▶ **Exercise**: Express the rows from the line containing "What do you see at coordinates (469, 326)" through the line containing "(1070, 104)." as a Markdown table with the columns Number and Line, numbering each line and leaving out blank lines.

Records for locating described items
**********

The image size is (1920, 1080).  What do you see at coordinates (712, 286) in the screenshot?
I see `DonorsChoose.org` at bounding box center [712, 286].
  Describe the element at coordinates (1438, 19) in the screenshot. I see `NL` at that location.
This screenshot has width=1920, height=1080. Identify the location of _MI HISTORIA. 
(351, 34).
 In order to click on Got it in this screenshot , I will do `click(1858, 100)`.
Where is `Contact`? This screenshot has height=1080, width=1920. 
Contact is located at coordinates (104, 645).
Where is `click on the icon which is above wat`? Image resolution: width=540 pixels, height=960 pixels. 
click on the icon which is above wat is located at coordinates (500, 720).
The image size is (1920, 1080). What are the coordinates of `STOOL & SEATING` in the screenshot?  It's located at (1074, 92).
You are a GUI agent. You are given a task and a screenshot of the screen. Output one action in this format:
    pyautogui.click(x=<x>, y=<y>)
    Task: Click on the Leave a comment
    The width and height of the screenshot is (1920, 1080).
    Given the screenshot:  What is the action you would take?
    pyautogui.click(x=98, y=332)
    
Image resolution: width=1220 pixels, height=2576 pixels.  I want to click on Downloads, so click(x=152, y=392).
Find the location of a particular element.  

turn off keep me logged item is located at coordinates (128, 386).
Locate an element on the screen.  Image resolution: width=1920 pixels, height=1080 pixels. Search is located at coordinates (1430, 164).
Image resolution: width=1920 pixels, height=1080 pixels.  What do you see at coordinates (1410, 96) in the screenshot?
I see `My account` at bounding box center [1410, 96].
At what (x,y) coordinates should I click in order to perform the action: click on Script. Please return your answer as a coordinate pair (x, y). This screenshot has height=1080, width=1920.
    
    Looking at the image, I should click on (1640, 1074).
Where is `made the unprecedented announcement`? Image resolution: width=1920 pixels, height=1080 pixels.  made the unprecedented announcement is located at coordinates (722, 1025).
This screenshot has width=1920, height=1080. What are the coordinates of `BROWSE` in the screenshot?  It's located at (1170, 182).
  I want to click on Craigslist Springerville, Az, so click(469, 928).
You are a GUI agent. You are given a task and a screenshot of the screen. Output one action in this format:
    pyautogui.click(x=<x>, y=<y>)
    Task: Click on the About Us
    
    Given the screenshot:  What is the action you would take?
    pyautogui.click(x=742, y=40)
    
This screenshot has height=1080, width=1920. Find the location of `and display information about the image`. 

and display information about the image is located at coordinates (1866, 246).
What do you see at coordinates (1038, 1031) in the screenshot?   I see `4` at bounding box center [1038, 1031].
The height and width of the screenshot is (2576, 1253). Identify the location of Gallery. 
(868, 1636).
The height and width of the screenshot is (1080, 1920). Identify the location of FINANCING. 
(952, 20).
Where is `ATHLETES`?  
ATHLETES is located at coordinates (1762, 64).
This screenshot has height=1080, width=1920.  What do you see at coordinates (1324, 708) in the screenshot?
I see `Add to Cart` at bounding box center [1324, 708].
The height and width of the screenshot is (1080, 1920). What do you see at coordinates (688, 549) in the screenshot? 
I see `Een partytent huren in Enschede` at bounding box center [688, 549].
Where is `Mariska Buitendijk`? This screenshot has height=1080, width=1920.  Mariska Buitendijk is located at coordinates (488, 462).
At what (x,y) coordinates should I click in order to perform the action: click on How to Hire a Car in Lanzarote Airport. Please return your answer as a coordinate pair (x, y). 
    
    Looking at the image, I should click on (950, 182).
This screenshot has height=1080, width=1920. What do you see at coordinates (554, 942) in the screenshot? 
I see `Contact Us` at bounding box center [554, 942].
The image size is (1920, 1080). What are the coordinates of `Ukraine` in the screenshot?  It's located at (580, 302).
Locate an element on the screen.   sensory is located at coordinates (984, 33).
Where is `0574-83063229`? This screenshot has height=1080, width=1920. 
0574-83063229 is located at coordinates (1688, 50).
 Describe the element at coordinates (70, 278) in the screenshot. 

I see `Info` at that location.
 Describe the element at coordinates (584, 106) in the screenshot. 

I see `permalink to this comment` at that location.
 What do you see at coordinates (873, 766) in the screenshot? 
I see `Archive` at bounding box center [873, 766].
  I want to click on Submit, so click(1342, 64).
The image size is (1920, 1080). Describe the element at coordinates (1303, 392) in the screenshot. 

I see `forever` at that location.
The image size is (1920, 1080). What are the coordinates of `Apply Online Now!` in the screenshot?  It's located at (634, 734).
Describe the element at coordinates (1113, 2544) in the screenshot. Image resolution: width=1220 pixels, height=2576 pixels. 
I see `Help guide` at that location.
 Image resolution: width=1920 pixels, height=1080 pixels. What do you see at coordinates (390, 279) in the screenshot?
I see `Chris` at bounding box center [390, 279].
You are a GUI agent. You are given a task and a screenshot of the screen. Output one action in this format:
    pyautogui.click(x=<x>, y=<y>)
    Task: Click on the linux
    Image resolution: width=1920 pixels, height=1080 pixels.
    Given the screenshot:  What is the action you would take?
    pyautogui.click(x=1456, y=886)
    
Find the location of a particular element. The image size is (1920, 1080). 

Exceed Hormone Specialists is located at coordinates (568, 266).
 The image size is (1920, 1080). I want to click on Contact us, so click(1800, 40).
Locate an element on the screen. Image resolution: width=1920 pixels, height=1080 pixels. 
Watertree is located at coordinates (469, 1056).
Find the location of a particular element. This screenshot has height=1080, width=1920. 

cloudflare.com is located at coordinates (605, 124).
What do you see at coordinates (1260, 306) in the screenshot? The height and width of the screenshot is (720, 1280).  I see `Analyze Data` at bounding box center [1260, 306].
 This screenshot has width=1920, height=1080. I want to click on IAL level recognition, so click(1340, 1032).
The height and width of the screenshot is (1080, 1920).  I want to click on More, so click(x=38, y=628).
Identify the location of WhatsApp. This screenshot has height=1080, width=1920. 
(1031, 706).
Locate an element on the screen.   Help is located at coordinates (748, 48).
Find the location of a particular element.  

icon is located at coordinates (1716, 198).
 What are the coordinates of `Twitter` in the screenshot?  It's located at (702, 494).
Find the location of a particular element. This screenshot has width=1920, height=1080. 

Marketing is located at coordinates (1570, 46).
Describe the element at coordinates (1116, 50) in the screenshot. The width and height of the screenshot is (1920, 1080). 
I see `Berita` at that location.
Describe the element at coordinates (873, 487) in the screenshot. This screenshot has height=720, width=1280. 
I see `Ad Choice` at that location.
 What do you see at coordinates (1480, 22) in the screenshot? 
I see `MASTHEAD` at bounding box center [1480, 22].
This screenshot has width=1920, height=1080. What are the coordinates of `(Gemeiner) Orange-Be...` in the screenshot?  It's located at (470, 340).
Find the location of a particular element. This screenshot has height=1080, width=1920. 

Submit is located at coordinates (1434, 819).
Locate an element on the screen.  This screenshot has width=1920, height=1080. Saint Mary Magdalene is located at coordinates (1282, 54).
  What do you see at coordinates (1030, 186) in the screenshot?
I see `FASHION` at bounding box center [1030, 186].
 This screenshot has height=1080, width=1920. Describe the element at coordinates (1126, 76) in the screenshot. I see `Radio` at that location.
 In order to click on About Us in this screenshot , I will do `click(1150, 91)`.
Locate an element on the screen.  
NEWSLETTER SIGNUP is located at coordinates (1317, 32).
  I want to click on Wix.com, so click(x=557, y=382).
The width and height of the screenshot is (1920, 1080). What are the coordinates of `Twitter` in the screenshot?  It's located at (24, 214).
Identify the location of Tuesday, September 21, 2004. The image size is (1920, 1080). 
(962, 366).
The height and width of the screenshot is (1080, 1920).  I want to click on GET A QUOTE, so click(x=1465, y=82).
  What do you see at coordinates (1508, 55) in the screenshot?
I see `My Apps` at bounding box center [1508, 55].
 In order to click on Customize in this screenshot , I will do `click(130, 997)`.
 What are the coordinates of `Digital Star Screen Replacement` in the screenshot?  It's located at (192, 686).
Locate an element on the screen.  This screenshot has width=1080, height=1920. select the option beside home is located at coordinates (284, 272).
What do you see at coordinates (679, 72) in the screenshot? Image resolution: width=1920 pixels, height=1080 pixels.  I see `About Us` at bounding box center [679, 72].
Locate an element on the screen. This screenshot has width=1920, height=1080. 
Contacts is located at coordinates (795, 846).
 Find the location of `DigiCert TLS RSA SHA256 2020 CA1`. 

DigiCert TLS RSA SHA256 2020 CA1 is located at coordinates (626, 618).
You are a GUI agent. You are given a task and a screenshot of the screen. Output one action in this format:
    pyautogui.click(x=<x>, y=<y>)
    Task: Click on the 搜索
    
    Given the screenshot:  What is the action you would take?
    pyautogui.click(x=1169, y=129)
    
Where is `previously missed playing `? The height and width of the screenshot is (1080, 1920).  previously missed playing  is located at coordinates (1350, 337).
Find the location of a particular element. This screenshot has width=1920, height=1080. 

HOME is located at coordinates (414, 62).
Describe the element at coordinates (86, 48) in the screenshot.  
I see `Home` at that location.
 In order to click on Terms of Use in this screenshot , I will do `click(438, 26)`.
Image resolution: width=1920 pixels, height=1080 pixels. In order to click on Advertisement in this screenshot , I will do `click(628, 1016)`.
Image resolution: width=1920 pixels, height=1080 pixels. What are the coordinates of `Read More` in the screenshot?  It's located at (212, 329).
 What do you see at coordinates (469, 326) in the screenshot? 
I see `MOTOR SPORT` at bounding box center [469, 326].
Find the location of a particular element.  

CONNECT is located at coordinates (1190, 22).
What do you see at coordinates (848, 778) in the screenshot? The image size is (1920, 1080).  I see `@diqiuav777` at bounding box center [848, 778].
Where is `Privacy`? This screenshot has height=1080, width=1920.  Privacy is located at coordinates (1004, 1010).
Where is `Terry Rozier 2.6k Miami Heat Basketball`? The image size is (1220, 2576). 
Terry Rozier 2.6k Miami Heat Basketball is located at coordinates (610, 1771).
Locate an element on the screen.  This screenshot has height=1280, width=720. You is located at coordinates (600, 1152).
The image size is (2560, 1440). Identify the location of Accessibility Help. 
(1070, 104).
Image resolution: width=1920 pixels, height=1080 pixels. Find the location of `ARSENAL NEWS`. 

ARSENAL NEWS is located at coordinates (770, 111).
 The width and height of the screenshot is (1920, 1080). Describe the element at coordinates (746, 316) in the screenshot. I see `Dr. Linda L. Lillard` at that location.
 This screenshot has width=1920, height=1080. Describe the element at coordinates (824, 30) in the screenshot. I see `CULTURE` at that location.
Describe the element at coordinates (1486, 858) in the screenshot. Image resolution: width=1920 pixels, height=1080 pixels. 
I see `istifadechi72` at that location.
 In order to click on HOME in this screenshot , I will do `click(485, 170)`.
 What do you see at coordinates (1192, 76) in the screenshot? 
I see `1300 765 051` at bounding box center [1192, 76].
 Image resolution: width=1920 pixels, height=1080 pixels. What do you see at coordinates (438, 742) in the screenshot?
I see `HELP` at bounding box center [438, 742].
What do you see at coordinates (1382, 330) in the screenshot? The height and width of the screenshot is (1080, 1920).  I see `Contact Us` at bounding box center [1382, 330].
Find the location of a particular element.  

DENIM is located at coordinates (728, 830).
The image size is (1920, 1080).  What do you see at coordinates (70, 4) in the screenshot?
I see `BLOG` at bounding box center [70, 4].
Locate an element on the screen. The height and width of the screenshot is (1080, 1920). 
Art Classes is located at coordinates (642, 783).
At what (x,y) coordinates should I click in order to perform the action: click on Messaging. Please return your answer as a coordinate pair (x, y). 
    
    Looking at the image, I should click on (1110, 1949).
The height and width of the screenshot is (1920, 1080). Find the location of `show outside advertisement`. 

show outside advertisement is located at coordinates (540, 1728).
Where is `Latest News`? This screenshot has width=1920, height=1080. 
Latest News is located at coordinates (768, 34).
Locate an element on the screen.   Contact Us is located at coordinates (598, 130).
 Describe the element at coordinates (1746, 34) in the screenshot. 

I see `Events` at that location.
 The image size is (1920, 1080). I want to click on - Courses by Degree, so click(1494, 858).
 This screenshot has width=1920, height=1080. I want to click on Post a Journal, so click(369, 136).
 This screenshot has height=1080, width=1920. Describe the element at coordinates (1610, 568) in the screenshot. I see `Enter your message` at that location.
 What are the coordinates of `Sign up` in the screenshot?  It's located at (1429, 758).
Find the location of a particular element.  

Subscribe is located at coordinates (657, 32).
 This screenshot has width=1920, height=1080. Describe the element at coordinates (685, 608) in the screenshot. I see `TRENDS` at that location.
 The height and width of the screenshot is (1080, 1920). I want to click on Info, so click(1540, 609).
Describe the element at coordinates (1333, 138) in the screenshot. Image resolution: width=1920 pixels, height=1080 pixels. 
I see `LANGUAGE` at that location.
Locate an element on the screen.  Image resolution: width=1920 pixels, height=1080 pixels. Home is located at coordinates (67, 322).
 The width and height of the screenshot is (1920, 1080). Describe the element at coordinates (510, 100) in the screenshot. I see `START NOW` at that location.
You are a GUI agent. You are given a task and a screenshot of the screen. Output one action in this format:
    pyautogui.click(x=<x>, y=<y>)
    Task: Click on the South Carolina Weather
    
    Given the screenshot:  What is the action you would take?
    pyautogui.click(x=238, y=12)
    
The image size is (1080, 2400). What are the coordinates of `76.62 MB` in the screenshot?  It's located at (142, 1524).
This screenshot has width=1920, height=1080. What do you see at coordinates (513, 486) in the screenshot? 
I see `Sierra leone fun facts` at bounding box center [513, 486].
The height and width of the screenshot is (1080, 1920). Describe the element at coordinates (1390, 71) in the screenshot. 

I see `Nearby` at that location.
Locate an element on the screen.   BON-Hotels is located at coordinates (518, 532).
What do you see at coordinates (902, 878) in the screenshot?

**********

▶ **Reply**:
| Number | Line |
|---|---|
| 1 |  What do you see at coordinates (469, 326) in the screenshot?  |
| 2 | I see `MOTOR SPORT` at bounding box center [469, 326]. |
| 3 | Find the location of a particular element.   |
| 4 | CONNECT is located at coordinates (1190, 22). |
| 5 | What do you see at coordinates (848, 778) in the screenshot? The image size is (1920, 1080).  I see `@diqiuav777` at bounding box center [848, 778]. |
| 6 | Where is `Privacy`? This screenshot has height=1080, width=1920.  Privacy is located at coordinates (1004, 1010). |
| 7 | Where is `Terry Rozier 2.6k Miami Heat Basketball`? The image size is (1220, 2576).  |
| 8 | Terry Rozier 2.6k Miami Heat Basketball is located at coordinates (610, 1771). |
| 9 | Locate an element on the screen.  This screenshot has height=1280, width=720. You is located at coordinates (600, 1152). |
| 10 | The image size is (2560, 1440). Identify the location of Accessibility Help.  |
| 11 | (1070, 104). |